Humans don't tend to speak only as an exchange of information or as wordplay. They have agendas, they have goals, they use rhetorical devices. The most interesting parts of human exchange are not information exchange, in general. 

It's possible some future objectives for Meena could create more interesting exchanges. One objective might be to optimize for what may be an utterance-level perplexity. Meena optimizes how to drop in the right word, but its phrases overall tend to be way too obvious, leading to a kind of bland, general quality about the way it engages.
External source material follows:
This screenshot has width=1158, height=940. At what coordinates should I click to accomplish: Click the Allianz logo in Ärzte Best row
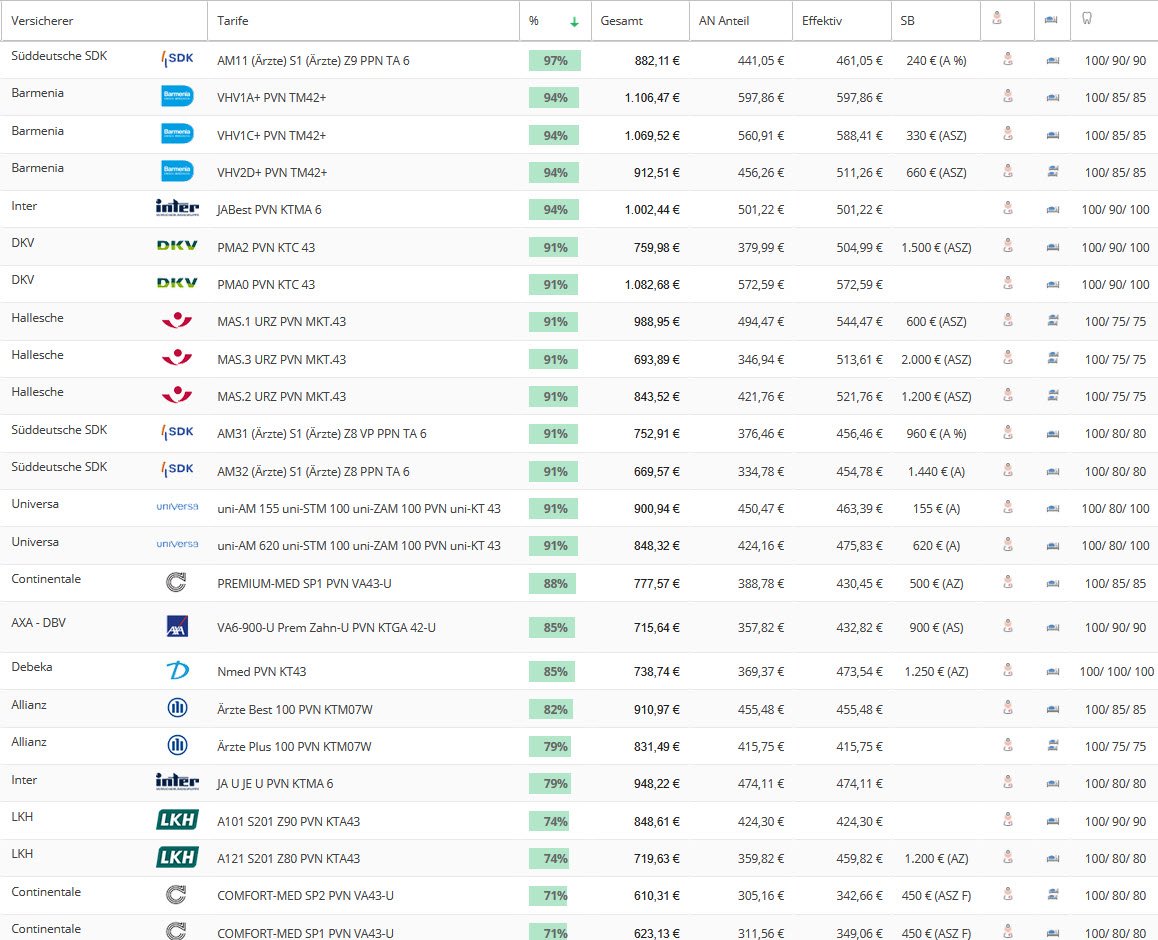(x=177, y=709)
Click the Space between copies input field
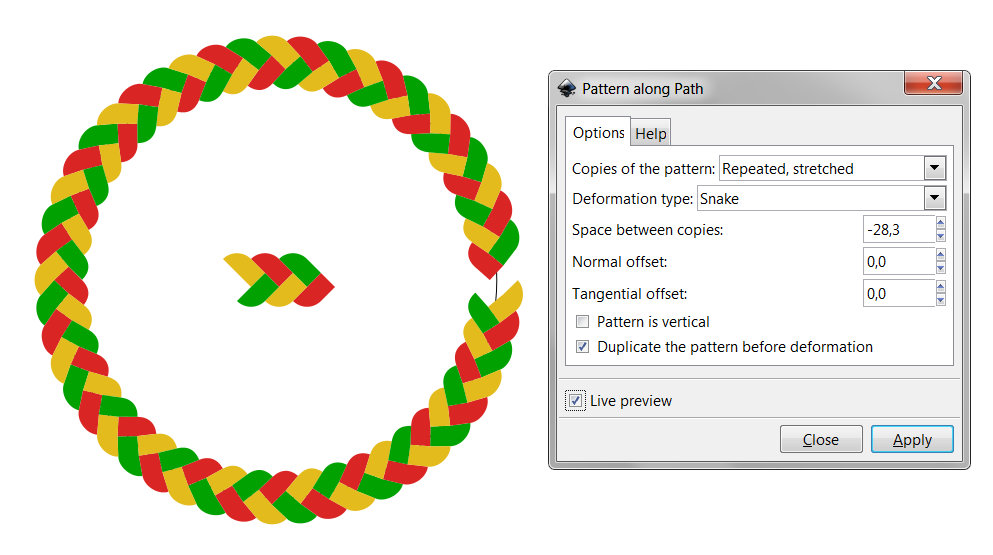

Probably, human utterances represent greater perplexity at the level of the phrase, to give dialogue greater surprise and variety. 

Perhaps more important, Meena needs some over-arching objective that is not merely correctness. It's possible that a domain constraint needs to be re-introduced to shape Meena's interactions. For example, one can imagine the following exchange with a chatbot that is not only sensible and specific but driving toward a goal:

Customer: Hi. I just dumped coffee on my laptop. It's not turning on. 

Bot: Is it plugged in, or is this off of battery?

Customer: I've tried both. Right now, it's just on battery. The screen won't even turn on. 

Bot: How long ago was the incident?

Customer: About a half an hour ago.

Bot: Did you try the method of unfolding the laptop and laying it, upside down, with the keyboard down on a flat service, like the edge of a table, on top of a towel, with the screen hanging off the edge?

Customer: No, I didn't even know that's a thing to do. 

Bot: Do that right away, it can help to empty liquid still trapped in the keyboard, if there is any. 

Such an exchange may still be beyond what Meena can handle despite its highly efficient perplexity. But being tested on that kind of practical task may be a promising next direction for the program. Meena needs to be employed, it needs to be given more interesting objectives, in other words, if it is to progress beyond abstract information exchanges.

As it stands today, Meena can "chat about ... anything," as Google puts it. But not in a particularly interesting way.